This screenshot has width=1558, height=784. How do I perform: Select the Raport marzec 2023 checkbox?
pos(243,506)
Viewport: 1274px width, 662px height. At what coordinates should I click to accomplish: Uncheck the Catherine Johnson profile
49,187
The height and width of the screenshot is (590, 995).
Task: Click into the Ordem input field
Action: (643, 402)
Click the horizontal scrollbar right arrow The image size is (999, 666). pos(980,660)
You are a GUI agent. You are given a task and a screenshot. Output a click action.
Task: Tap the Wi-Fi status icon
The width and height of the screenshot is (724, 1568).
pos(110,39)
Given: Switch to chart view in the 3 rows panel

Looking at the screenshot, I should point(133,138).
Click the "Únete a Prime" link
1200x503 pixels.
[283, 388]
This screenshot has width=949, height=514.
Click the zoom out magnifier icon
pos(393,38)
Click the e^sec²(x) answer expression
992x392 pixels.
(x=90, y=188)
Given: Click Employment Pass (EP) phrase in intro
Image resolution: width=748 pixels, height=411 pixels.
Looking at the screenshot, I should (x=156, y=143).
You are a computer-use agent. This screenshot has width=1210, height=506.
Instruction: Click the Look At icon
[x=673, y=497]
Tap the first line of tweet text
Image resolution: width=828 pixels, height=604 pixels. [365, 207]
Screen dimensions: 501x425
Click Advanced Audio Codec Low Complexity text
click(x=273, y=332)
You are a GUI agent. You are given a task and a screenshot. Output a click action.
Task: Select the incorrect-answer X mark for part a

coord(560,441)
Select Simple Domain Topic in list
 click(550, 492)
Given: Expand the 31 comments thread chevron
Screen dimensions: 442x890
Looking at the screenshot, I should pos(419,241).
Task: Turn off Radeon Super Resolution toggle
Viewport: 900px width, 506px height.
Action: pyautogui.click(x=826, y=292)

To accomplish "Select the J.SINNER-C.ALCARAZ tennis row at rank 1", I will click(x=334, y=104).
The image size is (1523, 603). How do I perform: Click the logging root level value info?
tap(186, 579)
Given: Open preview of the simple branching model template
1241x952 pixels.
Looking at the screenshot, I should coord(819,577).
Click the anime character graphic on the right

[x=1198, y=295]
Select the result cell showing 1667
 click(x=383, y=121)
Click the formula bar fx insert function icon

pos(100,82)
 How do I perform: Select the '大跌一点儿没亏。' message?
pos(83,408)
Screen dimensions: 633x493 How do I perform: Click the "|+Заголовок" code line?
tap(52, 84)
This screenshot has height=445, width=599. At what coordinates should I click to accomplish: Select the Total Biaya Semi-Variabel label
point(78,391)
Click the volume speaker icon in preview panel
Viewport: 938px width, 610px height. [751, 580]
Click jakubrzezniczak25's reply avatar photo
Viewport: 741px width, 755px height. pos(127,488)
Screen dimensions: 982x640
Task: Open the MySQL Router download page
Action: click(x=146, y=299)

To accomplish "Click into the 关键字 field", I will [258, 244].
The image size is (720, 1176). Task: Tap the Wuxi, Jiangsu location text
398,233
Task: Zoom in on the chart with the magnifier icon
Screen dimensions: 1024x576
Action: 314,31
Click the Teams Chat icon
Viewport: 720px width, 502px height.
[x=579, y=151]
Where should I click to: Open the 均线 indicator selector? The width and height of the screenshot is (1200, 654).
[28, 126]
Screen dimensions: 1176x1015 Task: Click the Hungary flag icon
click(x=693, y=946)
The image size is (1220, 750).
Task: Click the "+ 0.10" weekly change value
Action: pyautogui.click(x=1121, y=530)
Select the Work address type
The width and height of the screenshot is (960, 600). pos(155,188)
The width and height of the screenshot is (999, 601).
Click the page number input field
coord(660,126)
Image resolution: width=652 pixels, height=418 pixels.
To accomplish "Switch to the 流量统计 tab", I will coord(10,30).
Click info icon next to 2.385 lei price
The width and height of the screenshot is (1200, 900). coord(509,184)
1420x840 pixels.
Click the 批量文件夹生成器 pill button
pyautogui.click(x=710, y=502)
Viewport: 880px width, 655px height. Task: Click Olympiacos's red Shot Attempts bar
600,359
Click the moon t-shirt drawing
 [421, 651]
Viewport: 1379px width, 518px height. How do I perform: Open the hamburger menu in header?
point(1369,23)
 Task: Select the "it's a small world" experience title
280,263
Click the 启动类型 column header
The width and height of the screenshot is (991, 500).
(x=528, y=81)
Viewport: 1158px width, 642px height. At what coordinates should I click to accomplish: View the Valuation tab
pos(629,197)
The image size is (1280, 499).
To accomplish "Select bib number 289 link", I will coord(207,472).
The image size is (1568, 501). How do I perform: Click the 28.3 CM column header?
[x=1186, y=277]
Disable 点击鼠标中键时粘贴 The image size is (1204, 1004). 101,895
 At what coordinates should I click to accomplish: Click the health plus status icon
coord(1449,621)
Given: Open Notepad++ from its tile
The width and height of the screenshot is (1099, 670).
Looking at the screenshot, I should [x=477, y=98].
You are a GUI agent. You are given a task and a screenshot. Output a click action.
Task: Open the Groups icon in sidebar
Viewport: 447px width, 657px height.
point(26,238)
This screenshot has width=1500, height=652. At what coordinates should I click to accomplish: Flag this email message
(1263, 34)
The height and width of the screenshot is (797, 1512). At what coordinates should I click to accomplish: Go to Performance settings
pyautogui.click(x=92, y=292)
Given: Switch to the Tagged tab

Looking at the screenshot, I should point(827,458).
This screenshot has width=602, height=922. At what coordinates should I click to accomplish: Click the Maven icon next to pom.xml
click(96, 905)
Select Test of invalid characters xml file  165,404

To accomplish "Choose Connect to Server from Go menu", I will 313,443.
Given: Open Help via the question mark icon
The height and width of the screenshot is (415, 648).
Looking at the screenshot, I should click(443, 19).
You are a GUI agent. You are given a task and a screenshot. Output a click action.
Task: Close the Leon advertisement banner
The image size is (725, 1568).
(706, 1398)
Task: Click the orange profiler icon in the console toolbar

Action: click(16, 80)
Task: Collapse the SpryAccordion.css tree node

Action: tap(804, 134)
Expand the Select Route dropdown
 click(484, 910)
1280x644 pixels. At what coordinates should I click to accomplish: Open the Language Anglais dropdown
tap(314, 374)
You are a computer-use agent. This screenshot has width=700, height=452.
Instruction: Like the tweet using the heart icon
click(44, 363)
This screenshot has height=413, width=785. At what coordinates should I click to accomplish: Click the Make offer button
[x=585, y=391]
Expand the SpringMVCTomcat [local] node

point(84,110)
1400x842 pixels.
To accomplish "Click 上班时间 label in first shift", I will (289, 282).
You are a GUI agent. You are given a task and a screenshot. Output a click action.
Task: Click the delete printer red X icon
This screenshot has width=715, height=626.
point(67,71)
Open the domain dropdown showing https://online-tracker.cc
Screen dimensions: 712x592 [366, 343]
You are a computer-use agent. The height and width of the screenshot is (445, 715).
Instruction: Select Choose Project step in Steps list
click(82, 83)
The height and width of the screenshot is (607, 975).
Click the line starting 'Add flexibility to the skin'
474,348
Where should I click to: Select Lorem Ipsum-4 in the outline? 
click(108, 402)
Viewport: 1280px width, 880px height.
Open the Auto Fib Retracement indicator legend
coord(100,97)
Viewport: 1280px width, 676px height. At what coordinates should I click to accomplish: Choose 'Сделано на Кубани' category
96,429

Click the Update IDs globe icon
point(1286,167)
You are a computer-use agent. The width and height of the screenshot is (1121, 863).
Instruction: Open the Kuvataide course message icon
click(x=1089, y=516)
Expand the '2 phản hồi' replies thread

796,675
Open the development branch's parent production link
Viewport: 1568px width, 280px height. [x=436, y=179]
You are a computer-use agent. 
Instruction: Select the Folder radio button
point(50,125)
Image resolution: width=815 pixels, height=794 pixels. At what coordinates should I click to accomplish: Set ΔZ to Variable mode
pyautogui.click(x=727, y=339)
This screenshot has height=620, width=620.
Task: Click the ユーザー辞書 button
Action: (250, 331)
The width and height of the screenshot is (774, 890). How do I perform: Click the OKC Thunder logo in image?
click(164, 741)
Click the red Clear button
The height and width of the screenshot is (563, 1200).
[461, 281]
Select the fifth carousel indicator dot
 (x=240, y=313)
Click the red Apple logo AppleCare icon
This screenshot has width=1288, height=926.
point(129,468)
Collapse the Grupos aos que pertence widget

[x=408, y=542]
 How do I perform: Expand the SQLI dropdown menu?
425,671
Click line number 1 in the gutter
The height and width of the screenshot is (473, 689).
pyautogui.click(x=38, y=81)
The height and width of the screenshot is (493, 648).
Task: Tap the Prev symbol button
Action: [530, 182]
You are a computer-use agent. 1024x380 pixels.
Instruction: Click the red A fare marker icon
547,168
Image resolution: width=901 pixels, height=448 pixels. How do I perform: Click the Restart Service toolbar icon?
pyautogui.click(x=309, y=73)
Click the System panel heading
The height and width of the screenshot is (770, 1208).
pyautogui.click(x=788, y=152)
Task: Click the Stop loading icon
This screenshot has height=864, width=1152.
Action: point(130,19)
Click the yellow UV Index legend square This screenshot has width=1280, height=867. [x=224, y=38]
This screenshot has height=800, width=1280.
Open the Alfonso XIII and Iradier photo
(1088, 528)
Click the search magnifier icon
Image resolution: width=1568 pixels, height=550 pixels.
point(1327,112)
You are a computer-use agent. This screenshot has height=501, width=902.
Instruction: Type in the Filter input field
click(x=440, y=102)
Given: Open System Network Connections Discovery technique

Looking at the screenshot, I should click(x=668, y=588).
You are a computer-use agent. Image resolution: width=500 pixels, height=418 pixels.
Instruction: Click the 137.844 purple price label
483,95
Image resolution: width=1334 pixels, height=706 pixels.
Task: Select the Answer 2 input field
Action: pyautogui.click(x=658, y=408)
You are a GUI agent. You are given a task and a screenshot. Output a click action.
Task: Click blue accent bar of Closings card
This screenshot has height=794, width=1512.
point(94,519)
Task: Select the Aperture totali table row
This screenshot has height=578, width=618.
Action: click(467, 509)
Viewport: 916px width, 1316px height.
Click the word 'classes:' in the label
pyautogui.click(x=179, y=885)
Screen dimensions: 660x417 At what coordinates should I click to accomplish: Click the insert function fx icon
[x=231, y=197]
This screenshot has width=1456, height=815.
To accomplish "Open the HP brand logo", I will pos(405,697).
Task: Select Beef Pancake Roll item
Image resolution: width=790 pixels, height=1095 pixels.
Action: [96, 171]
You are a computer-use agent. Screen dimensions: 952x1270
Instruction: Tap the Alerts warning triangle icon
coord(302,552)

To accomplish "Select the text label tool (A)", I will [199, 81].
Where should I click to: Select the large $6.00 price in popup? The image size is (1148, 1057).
◆ ◆ ◆
Reading through the records above, report each line in which the string "computer" is found.

You are a computer-use agent. This screenshot has width=1210, height=506.
You are a computer-use agent. This screenshot has width=700, height=452.
You are a computer-use agent. The height and width of the screenshot is (445, 715).
You are a computer-use agent. The width and height of the screenshot is (1121, 863).
You are a computer-use agent. 
You are a computer-use agent. 1024x380 pixels.
You are a computer-use agent. This screenshot has height=501, width=902.
You are a computer-use agent. Image resolution: width=500 pixels, height=418 pixels.
You are a computer-use agent. Screen dimensions: 952x1270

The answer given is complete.